THE EXERCISE »
Rewrite the material from the line containing "Where should I" through the line containing "Image resolution: width=1512", replacing "Review" with "Insert" and keeping everything else unchanged. Return only those lines, without the pictures.

GIVEN RECORDS »
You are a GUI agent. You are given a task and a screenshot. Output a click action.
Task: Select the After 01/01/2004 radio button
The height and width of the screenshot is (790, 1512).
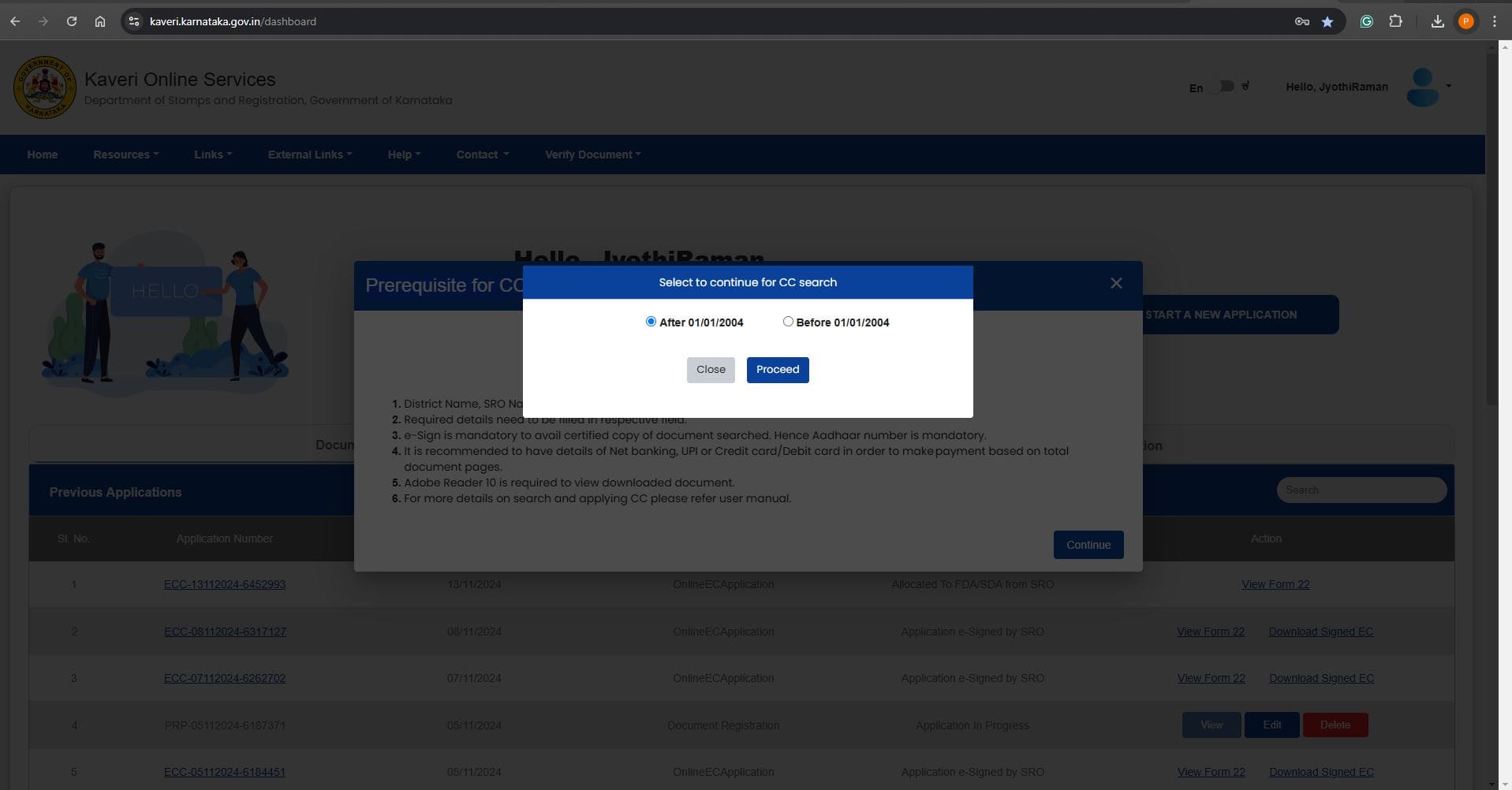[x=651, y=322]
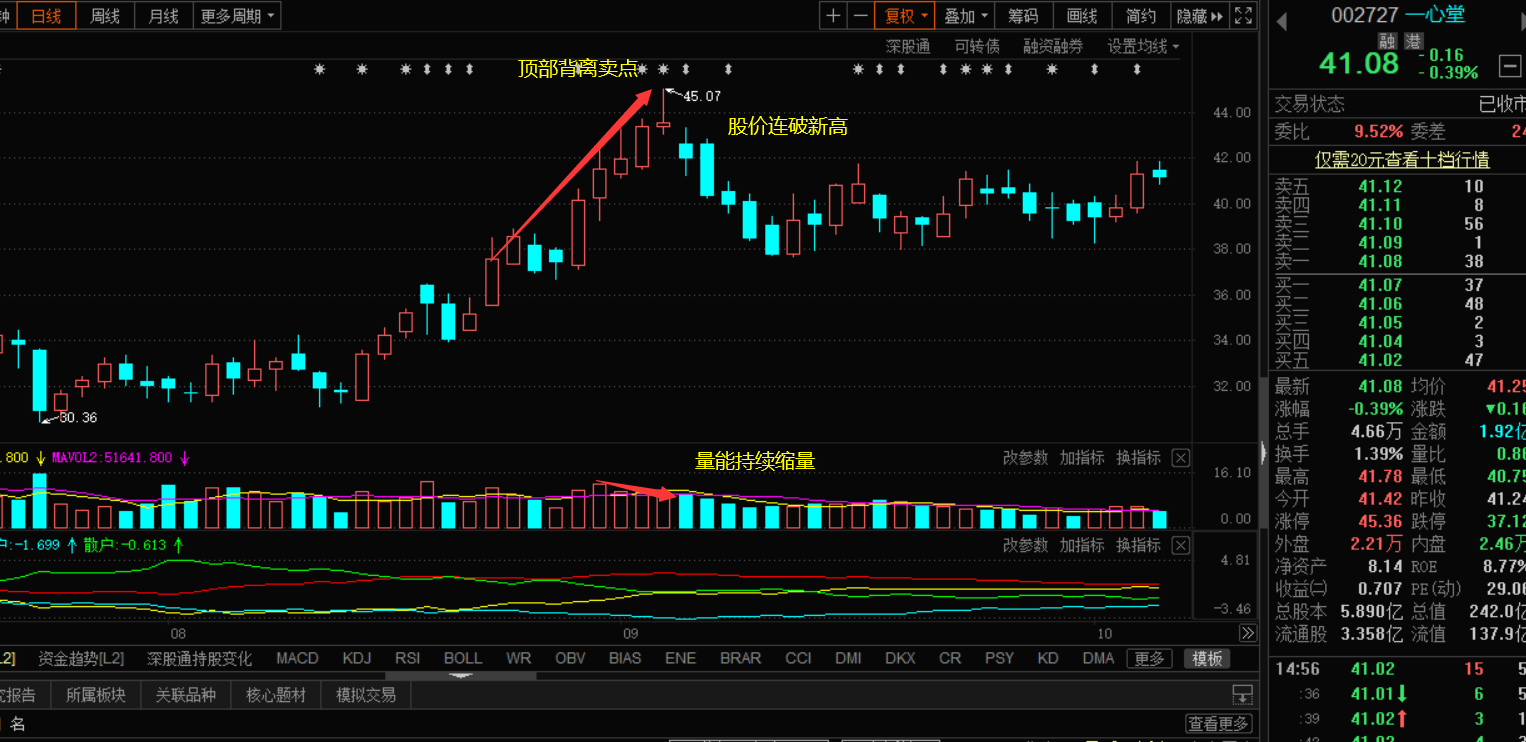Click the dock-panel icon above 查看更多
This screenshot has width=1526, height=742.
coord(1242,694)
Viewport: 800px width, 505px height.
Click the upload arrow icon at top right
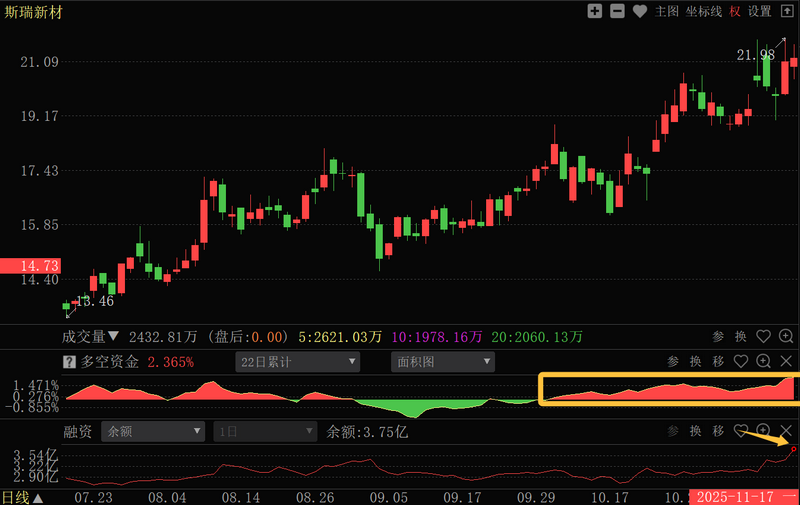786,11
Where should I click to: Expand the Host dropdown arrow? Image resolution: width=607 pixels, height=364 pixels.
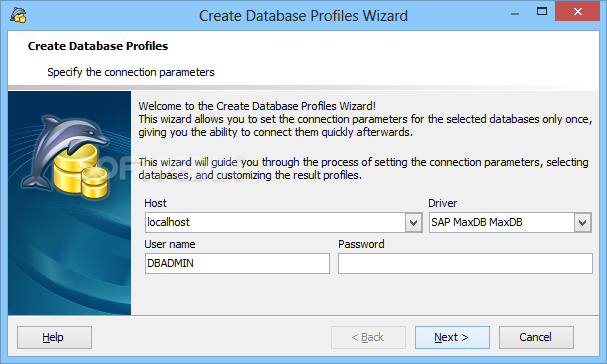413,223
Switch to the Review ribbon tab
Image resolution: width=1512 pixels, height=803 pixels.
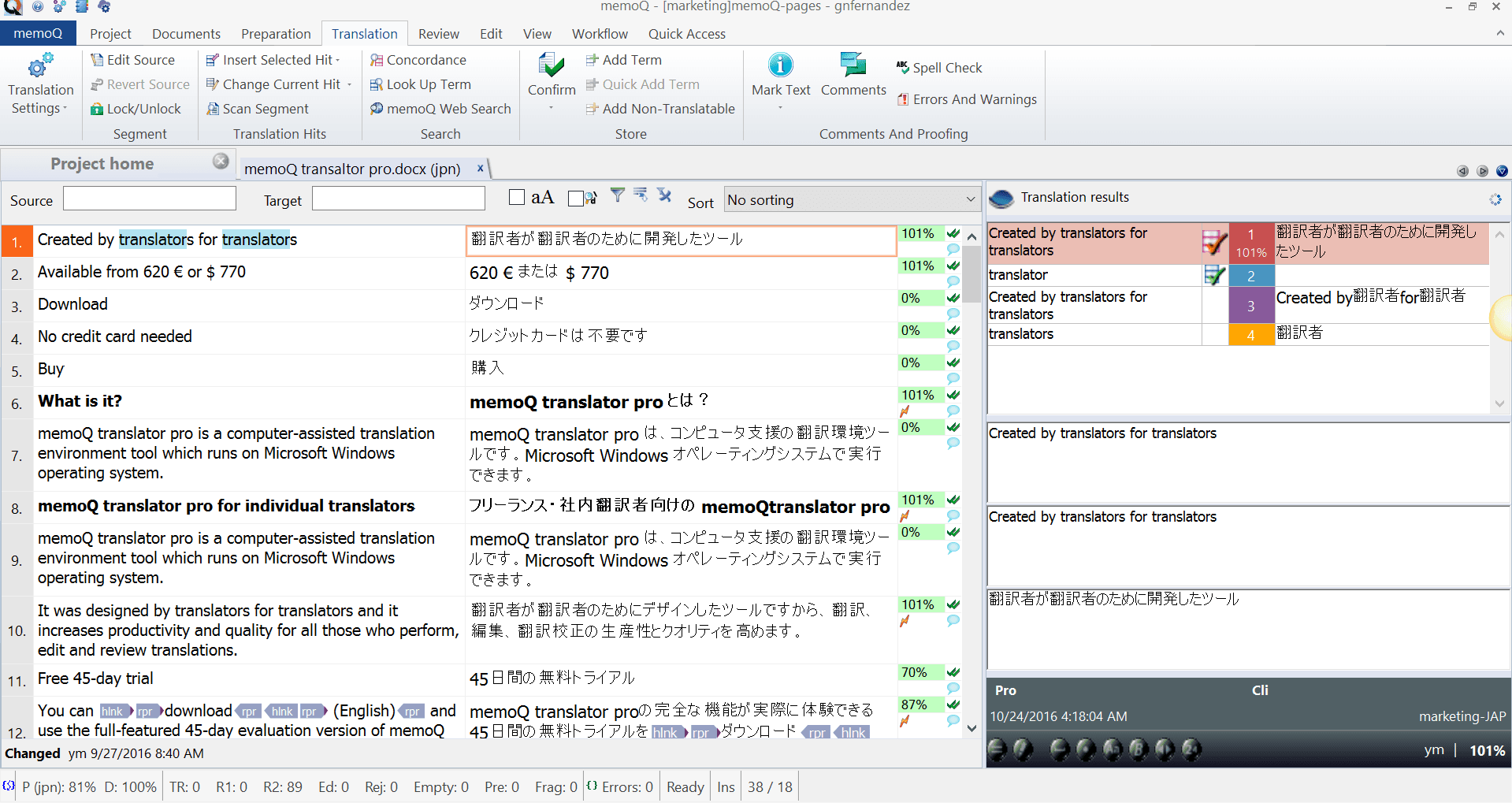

---

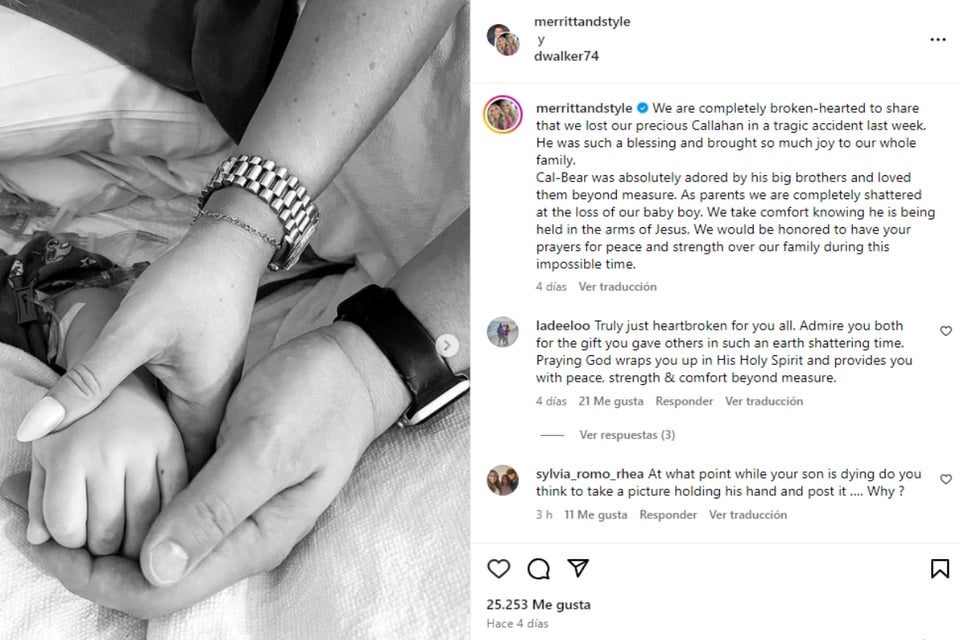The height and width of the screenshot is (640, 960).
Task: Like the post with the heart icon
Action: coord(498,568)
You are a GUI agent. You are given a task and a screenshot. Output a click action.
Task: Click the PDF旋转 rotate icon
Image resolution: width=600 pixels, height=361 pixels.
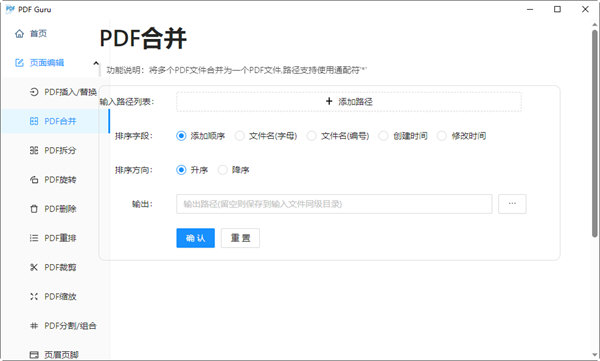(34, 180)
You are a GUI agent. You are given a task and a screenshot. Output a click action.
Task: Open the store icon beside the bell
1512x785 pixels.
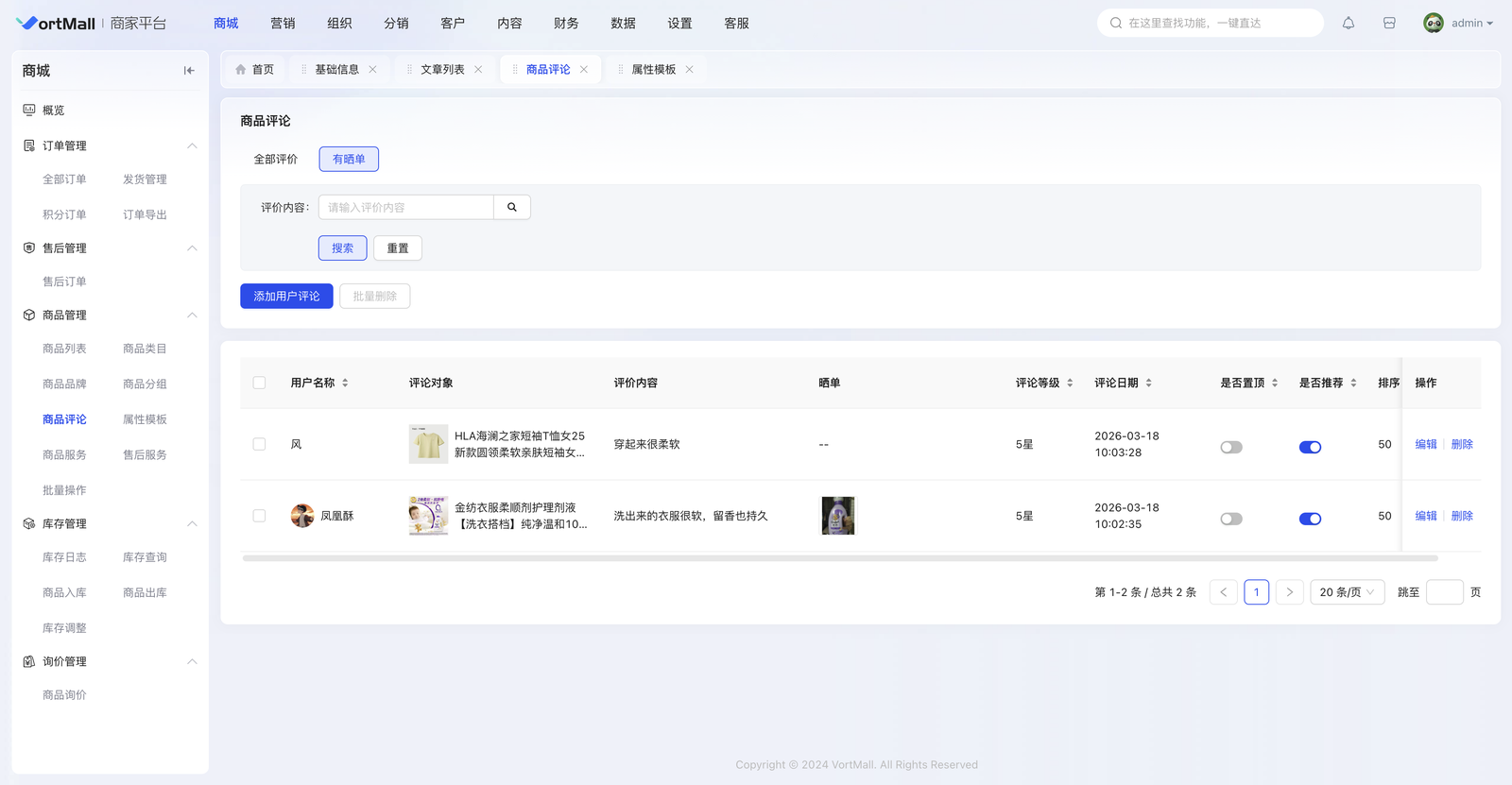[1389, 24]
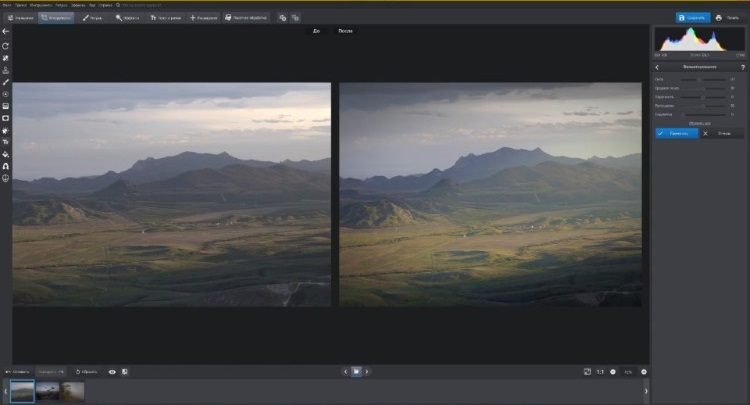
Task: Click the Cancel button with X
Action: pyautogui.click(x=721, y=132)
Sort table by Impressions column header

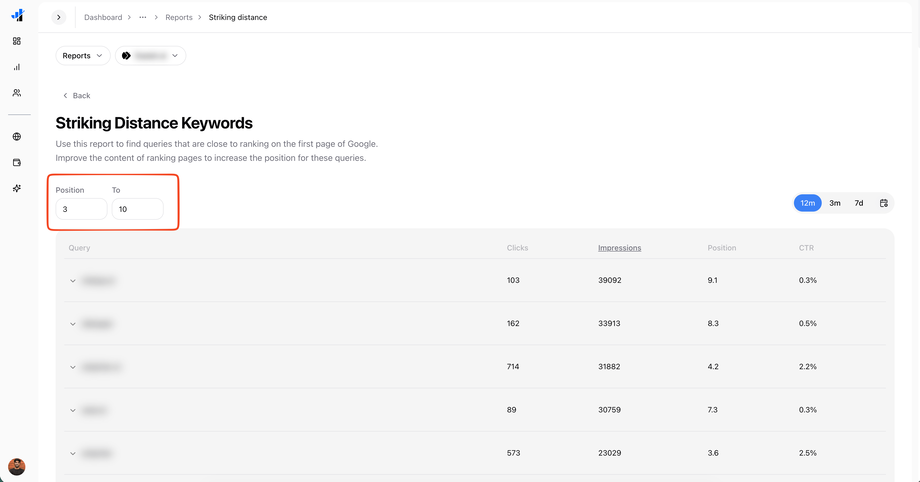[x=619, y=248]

---

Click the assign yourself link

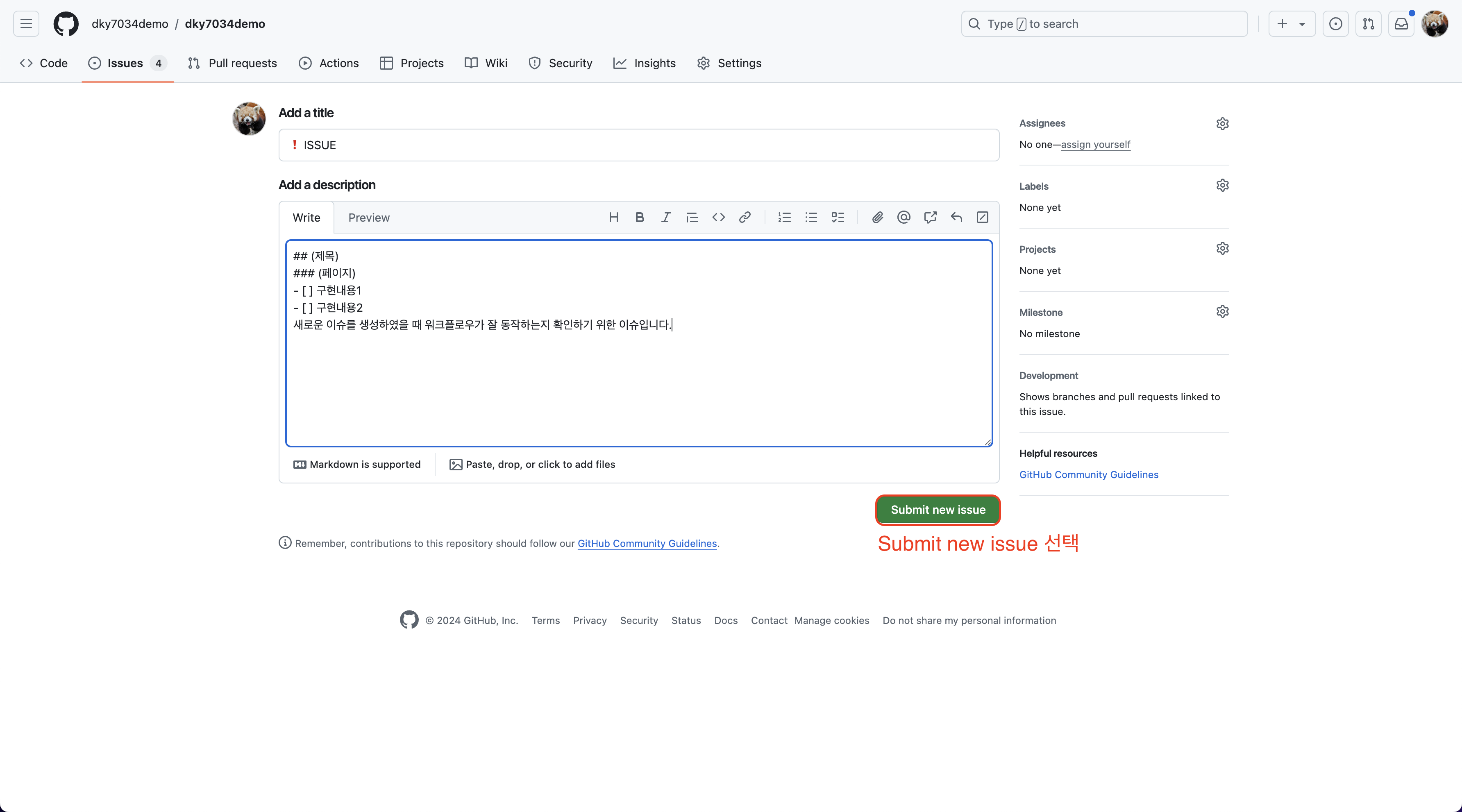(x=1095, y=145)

EXERCISE OUTPUT »
Where should I click to: Expand the Host dropdown arrow? Image resolution: width=607 pixels, height=364 pixels.
413,223
Switch to the Insert ribbon tab
Image resolution: width=1512 pixels, height=803 pixels.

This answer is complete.